>>>>
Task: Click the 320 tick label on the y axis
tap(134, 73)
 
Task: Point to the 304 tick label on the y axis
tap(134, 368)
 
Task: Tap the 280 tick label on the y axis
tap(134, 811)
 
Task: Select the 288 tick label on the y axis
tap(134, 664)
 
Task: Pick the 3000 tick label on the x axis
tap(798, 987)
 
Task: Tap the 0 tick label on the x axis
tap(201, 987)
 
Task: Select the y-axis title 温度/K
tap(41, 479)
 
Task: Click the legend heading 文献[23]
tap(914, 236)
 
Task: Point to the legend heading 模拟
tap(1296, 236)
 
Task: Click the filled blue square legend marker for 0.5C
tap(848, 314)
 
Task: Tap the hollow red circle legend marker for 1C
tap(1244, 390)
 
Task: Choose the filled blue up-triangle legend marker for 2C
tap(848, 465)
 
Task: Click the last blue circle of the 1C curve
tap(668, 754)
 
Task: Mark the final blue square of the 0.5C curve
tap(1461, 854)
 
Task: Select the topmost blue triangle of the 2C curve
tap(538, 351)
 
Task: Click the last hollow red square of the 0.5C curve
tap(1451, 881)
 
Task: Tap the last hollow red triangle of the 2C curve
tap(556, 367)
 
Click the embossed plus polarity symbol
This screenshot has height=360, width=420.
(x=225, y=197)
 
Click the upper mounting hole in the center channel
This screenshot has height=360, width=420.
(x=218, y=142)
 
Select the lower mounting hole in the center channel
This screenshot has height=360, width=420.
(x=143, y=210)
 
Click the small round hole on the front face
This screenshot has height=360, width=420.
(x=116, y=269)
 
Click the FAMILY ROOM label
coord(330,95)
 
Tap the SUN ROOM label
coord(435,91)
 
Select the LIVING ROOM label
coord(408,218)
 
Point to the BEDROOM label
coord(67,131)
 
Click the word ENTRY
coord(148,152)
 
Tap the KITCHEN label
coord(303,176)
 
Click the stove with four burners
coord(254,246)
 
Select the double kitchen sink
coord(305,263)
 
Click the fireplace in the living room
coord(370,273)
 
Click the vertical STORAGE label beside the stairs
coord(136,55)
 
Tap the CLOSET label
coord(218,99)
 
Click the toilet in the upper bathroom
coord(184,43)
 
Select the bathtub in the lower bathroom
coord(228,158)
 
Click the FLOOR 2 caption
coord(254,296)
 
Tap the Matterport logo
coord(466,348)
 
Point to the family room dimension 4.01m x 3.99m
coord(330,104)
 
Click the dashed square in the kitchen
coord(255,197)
<<<<
>>>>
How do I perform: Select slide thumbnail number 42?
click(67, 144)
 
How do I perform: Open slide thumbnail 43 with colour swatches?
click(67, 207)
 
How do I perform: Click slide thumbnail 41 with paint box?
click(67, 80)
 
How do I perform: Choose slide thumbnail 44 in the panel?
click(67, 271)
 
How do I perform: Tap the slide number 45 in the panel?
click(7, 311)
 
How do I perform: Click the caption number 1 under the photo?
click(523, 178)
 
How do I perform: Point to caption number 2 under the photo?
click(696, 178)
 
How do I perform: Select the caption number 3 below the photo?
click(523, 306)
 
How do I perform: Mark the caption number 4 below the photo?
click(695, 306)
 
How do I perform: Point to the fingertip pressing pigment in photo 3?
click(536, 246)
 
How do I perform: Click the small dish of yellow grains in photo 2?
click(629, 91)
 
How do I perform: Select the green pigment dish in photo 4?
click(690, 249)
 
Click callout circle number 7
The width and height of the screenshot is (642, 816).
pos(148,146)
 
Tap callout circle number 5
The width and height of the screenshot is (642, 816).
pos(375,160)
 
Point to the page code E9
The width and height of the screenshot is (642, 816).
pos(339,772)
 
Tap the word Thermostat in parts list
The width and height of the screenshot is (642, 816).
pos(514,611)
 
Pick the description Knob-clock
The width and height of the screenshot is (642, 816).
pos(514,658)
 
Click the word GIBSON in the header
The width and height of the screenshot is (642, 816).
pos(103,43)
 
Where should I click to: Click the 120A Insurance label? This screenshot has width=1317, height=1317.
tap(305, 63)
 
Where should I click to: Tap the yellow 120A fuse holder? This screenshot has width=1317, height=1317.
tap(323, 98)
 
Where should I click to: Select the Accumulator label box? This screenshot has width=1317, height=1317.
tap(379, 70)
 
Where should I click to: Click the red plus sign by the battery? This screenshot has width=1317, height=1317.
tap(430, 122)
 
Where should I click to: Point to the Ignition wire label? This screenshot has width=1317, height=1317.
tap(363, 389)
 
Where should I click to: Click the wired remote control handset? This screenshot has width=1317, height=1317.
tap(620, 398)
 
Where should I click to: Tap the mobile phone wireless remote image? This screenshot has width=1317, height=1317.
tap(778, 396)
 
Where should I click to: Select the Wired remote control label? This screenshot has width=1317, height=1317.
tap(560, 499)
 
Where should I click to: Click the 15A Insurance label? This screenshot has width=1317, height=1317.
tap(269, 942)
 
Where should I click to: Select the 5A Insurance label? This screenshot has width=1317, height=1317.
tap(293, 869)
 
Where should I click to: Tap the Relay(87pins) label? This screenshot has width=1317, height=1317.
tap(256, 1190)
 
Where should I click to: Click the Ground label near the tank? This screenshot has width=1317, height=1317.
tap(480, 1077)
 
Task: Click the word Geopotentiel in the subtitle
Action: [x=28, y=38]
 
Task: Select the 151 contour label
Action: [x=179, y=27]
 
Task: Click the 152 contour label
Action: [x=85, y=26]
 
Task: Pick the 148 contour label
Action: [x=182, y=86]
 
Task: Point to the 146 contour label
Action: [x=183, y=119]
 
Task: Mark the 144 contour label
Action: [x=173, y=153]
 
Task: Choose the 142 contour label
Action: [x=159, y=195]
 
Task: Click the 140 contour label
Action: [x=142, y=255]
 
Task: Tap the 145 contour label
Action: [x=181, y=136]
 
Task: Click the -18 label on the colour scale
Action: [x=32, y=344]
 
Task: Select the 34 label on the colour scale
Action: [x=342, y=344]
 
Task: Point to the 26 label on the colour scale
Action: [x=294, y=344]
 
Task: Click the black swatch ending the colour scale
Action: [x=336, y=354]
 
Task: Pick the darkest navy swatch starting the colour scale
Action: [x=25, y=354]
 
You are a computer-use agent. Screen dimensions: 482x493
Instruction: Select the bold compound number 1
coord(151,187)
<<<<
>>>>
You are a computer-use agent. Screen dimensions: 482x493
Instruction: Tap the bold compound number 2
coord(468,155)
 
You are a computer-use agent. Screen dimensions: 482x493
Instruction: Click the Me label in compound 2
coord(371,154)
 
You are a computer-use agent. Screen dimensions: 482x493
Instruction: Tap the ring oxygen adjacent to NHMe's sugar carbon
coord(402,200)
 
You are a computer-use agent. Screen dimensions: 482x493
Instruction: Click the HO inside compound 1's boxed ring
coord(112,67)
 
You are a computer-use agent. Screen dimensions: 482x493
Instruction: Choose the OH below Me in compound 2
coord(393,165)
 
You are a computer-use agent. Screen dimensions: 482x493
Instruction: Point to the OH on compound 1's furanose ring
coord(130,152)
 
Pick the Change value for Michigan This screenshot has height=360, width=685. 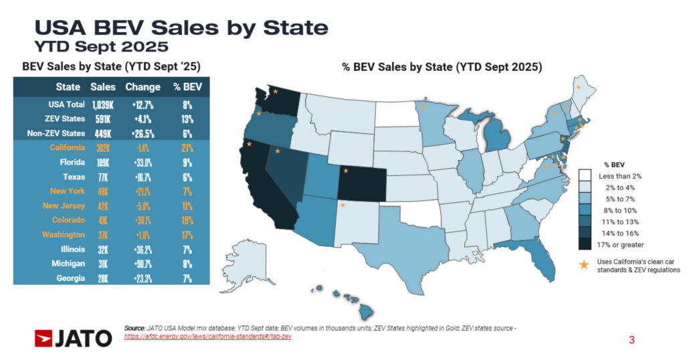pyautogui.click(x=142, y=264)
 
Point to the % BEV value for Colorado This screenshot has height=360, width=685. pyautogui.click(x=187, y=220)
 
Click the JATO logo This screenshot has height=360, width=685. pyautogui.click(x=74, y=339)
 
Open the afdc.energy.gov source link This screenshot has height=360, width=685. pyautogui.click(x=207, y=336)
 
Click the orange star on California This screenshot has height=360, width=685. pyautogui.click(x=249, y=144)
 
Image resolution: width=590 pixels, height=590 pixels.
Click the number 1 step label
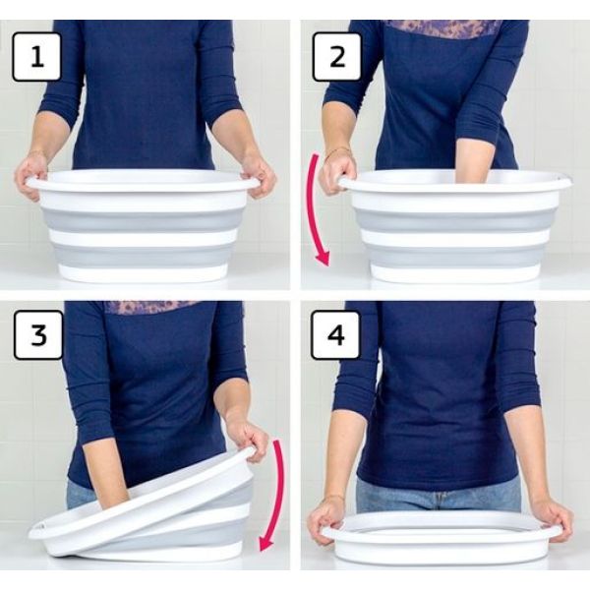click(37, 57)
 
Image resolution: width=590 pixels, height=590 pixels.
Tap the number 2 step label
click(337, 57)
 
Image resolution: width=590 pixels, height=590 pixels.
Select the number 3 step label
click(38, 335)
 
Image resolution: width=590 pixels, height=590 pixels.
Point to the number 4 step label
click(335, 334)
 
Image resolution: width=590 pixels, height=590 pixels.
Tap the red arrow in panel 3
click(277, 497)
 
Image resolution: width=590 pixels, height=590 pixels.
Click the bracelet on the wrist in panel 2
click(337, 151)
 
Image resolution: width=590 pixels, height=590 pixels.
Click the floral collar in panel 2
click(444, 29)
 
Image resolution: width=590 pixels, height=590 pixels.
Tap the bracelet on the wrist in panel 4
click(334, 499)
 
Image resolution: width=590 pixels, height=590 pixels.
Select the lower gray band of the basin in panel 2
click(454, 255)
<<<<
» **Problem description**:
Rewrite the listing as a JSON list of strings, from the line containing "Task: Select the y-axis title 温度/K" up to and including the line containing "coord(136,55)". Use one string per line and leave out blank lines.

» **Response**:
[
  "Task: Select the y-axis title 温度/K",
  "tap(41, 479)",
  "Task: Click the legend heading 文献[23]",
  "tap(914, 236)",
  "Task: Point to the legend heading 模拟",
  "tap(1296, 236)",
  "Task: Click the filled blue square legend marker for 0.5C",
  "tap(848, 314)",
  "Task: Tap the hollow red circle legend marker for 1C",
  "tap(1244, 390)",
  "Task: Choose the filled blue up-triangle legend marker for 2C",
  "tap(848, 465)",
  "Task: Click the last blue circle of the 1C curve",
  "tap(668, 754)",
  "Task: Mark the final blue square of the 0.5C curve",
  "tap(1461, 854)",
  "Task: Select the topmost blue triangle of the 2C curve",
  "tap(538, 351)",
  "Task: Click the last hollow red square of the 0.5C curve",
  "tap(1451, 881)",
  "Task: Tap the last hollow red triangle of the 2C curve",
  "tap(556, 367)",
  "Click the embossed plus polarity symbol",
  "This screenshot has height=360, width=420.",
  "(x=225, y=197)",
  "Click the upper mounting hole in the center channel",
  "This screenshot has height=360, width=420.",
  "(x=218, y=142)",
  "Select the lower mounting hole in the center channel",
  "This screenshot has height=360, width=420.",
  "(x=143, y=210)",
  "Click the small round hole on the front face",
  "This screenshot has height=360, width=420.",
  "(x=116, y=269)",
  "Click the FAMILY ROOM label",
  "coord(330,95)",
  "Tap the SUN ROOM label",
  "coord(435,91)",
  "Select the LIVING ROOM label",
  "coord(408,218)",
  "Point to the BEDROOM label",
  "coord(67,131)",
  "Click the word ENTRY",
  "coord(148,152)",
  "Tap the KITCHEN label",
  "coord(303,176)",
  "Click the stove with four burners",
  "coord(254,246)",
  "Select the double kitchen sink",
  "coord(305,263)",
  "Click the fireplace in the living room",
  "coord(370,273)",
  "Click the vertical STORAGE label beside the stairs",
  "coord(136,55)"
]